• Exercise description: Could you copy exactly the lines from the start of the records through the one containing "Task: Go up one folder level button", both included, and leave out the pictures?

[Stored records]
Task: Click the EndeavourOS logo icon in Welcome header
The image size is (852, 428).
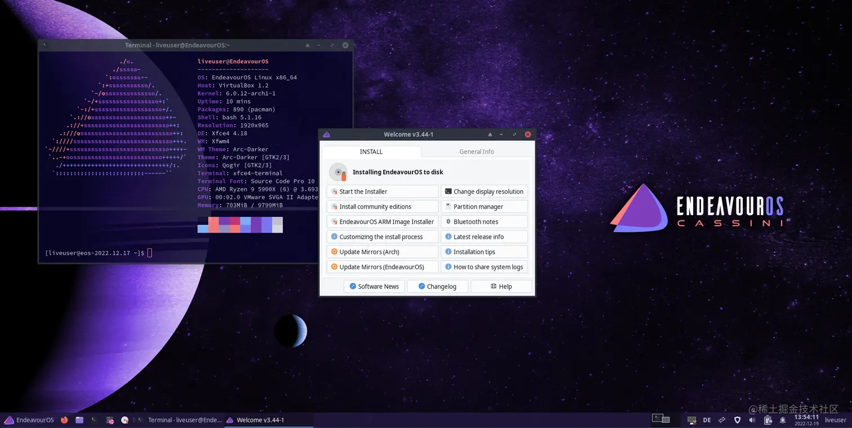Action: point(327,134)
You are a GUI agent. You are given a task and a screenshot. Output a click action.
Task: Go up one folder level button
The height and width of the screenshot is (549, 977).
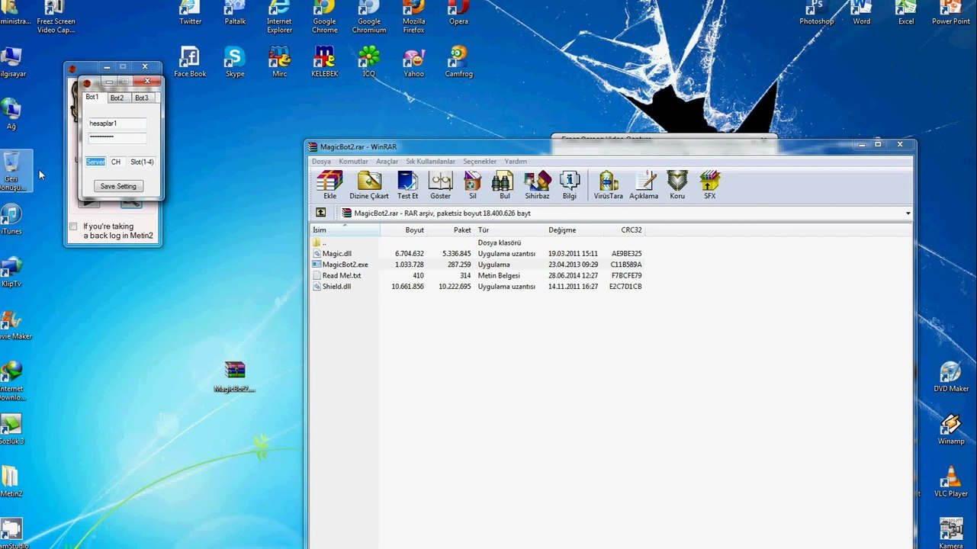pos(321,214)
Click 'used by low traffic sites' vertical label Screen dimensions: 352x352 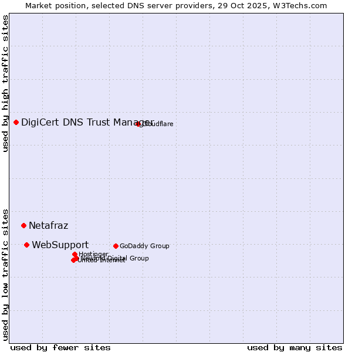(5, 274)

• Written response:
Task: Click the EndeavourOS logo icon in Welcome header
The image size is (852, 428).
Action: point(327,134)
You are a GUI agent. You are given a task and a screenshot. Output a click action.
Task: Go up one folder level button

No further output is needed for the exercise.